A bird is a bird? But we humans need to put labels on collections or individuals.
The example of our name, mine is Arthur. I am not ‘just an Arthur’ I am an Arthur Beyless; there is only one of me, (thank goodness).
A name helps to simplify the process of identity.
So it is with animals and birds.
Do birds recognise each other or does a Robin attack another Robin if it is in his territory recognise that is another one like itself?
It does not attack a Blackbird?
Naming birds goes back such a long way.
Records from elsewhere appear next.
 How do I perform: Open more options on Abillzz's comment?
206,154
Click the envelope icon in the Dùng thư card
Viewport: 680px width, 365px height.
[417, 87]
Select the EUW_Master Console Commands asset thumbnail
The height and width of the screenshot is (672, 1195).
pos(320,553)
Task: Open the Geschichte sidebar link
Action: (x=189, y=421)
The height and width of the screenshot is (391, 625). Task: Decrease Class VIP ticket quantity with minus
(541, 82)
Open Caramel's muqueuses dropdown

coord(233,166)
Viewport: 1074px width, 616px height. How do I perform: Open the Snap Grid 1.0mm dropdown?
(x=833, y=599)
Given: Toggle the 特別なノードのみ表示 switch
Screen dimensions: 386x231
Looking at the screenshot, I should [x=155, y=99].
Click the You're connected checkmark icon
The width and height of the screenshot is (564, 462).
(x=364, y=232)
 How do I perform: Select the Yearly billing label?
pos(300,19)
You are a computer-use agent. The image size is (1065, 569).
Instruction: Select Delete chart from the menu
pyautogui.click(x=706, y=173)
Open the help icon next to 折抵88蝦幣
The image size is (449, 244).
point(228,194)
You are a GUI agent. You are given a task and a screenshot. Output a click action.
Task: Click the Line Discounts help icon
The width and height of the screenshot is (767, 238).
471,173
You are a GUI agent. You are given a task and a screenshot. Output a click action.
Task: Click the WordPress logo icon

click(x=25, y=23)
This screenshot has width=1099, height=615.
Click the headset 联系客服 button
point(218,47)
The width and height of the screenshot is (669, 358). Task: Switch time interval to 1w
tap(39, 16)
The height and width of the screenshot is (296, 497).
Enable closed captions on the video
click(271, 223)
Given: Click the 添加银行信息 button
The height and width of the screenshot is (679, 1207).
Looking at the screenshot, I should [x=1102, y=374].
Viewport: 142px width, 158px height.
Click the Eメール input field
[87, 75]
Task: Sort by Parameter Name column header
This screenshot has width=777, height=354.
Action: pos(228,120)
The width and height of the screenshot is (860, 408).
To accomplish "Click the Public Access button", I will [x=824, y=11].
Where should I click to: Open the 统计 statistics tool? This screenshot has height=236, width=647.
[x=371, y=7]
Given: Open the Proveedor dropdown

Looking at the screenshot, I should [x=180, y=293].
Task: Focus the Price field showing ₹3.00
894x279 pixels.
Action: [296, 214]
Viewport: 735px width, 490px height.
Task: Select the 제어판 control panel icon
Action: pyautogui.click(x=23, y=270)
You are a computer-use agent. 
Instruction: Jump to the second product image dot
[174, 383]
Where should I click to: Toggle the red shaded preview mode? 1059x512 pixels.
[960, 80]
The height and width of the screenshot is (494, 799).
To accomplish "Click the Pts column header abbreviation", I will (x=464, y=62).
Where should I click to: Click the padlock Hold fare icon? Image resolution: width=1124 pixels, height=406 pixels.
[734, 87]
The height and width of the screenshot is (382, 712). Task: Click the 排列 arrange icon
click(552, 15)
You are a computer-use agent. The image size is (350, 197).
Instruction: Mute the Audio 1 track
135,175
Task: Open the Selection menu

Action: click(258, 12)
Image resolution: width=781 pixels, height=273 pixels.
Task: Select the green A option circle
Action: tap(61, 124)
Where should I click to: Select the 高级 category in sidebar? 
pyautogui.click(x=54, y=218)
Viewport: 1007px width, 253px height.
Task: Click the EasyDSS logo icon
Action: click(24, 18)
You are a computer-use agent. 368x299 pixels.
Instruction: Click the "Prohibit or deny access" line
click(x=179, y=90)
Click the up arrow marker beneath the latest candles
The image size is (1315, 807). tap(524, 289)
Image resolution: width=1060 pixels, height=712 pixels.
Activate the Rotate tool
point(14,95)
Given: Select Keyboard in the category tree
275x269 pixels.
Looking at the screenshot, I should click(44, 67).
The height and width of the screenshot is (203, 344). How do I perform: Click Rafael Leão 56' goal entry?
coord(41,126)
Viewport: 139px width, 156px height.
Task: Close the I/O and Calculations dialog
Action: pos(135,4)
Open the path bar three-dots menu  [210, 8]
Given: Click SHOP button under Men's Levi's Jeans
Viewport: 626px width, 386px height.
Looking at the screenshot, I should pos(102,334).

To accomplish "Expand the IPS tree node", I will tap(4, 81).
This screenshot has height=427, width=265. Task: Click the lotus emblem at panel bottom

Many cultures have a name for a bird, so to talk to another bird watcher or ornithologist a standard needed to be invented so as we know we are talking about the same bird.
The science of naming groups of birds’ falls under the name of ‘Taxonomy’ whereby birds are grouped under their main characteristics called a ‘Taxa’. Before that system there was the cultural name which you can find in books around ‘History of Birds’ and a naming system pertaining to individuals.
The Latin language is used as this language, which in essence the language has not changed over time, and is world wide. So describing a bird to another birder in another country, by using the birds Taxa they would be able to recognise that bird.
This system was devised by Carl Linnaeus (1707 – 1778) Systema naturae between 1778 and 1793 called the Binomial nomenclature.
How Taxonomy works: The bird is grouped under different headings, sub headings, sub-sub headings etc.
So our Robin becomes to be labelled:
LIFE Yes it is alive. KINGDOM Animalia (yes it is an animal) PHYLUM Chordata (animals with backbone) CLASS Aves (yes it is a bird) ORDER passerine (which characteristic is of a ‘perching bird’) which in Latin changes the ending with -iformes for a group. FAMILY Muscicaipidae GENUS Erythacus SPECIES E. rubecula
The Linnaeum system as it is now known is the scientific classification now mostly used in biological science.
Check this out in any up to date Bird Guide.
But now with the advent of DNA the classifications are going to be more refined. But, there is nothing to stop you describing and calling a bird as to how you think, Linnaeum classification makes things easier.